[Stored data entries]
^^^^
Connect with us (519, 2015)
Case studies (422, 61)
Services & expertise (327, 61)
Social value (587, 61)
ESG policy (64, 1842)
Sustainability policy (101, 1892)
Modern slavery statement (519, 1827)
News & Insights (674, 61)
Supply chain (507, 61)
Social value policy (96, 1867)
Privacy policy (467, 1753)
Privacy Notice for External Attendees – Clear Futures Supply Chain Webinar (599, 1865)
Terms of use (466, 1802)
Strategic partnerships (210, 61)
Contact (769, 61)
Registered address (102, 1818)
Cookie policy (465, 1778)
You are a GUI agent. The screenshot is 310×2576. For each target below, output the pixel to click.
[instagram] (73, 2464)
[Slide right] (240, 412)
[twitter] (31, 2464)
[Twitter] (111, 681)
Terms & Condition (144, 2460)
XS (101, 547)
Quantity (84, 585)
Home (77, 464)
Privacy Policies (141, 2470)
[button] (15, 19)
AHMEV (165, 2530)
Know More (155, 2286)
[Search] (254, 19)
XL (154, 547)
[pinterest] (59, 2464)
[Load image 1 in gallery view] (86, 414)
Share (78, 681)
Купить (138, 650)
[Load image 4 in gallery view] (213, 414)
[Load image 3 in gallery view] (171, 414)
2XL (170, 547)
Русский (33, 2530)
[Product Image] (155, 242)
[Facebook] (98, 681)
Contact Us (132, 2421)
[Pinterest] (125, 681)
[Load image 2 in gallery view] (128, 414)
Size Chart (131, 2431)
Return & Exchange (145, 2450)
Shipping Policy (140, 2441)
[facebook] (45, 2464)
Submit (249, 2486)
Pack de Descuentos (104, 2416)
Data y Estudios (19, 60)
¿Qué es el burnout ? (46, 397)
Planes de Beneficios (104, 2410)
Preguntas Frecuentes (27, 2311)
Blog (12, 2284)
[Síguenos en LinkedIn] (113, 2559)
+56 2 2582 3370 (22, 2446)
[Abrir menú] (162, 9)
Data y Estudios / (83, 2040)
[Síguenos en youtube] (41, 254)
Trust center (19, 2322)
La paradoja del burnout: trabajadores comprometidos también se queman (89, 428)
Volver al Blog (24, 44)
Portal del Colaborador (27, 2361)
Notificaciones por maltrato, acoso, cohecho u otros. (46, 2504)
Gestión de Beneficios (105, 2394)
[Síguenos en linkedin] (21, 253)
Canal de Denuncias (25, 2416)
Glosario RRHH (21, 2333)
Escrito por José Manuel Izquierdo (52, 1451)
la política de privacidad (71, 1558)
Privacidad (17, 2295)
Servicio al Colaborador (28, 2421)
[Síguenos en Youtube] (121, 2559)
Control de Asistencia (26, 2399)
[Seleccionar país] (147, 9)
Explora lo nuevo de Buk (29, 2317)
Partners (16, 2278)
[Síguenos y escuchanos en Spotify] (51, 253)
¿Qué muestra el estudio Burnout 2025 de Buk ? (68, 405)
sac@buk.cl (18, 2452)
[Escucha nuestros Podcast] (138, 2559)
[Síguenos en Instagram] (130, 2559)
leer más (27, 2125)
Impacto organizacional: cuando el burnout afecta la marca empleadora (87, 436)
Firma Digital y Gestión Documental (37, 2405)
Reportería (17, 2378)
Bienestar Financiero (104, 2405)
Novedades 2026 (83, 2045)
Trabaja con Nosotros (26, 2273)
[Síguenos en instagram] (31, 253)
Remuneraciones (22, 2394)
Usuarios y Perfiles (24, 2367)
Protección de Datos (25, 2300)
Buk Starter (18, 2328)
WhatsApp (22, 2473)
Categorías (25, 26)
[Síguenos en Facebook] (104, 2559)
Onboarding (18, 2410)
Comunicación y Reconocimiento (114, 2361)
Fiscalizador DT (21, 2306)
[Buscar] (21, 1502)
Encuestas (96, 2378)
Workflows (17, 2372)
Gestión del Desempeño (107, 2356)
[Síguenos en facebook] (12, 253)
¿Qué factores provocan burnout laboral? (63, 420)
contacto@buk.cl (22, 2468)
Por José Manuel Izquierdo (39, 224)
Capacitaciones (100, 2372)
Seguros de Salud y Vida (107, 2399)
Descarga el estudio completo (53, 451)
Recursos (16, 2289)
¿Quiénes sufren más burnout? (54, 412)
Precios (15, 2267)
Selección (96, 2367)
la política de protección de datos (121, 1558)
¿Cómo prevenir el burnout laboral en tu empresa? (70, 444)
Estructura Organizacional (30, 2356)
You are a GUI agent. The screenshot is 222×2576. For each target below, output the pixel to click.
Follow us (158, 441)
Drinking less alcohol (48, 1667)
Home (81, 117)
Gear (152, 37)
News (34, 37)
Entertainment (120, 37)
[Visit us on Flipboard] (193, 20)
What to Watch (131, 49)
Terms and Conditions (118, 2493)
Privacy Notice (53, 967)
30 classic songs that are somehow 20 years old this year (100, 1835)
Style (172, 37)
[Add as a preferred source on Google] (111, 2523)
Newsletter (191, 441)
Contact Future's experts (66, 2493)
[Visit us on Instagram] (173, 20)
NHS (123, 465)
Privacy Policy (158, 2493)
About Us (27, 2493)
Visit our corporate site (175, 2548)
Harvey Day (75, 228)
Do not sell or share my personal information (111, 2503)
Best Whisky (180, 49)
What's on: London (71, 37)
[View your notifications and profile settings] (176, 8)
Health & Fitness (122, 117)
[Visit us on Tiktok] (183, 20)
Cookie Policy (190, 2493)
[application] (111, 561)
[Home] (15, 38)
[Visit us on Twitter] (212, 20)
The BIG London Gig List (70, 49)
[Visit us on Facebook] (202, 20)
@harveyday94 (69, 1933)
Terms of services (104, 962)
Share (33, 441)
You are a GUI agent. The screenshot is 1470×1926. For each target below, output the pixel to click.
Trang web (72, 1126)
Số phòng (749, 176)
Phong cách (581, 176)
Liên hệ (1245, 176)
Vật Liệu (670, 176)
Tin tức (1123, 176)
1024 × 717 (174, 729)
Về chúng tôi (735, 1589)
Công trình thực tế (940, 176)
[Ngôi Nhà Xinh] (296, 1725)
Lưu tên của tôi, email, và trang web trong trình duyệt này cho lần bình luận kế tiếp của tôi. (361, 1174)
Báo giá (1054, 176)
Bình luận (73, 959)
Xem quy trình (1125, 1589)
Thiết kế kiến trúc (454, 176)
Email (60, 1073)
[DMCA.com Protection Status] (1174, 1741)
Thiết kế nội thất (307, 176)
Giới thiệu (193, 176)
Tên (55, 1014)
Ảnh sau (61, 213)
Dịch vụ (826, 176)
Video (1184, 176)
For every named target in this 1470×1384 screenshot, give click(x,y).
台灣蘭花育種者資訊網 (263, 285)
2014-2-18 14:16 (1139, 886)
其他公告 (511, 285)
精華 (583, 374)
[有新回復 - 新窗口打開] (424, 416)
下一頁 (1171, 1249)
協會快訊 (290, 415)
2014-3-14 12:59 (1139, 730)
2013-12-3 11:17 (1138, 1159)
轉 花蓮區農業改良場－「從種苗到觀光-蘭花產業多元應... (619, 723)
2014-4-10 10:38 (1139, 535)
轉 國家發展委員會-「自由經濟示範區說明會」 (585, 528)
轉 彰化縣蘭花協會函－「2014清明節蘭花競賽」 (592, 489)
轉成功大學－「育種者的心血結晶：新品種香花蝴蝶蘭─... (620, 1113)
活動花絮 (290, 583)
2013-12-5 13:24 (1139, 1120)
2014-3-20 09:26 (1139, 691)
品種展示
^^^^
_The task_.
Starting at the first line of the entries above, please extract each line up to and including the line with "Contact (769, 61)", unchanged, and add nothing.

_Exercise result_.
Connect with us (519, 2015)
Case studies (422, 61)
Services & expertise (327, 61)
Social value (587, 61)
ESG policy (64, 1842)
Sustainability policy (101, 1892)
Modern slavery statement (519, 1827)
News & Insights (674, 61)
Supply chain (507, 61)
Social value policy (96, 1867)
Privacy policy (467, 1753)
Privacy Notice for External Attendees – Clear Futures Supply Chain Webinar (599, 1865)
Terms of use (466, 1802)
Strategic partnerships (210, 61)
Contact (769, 61)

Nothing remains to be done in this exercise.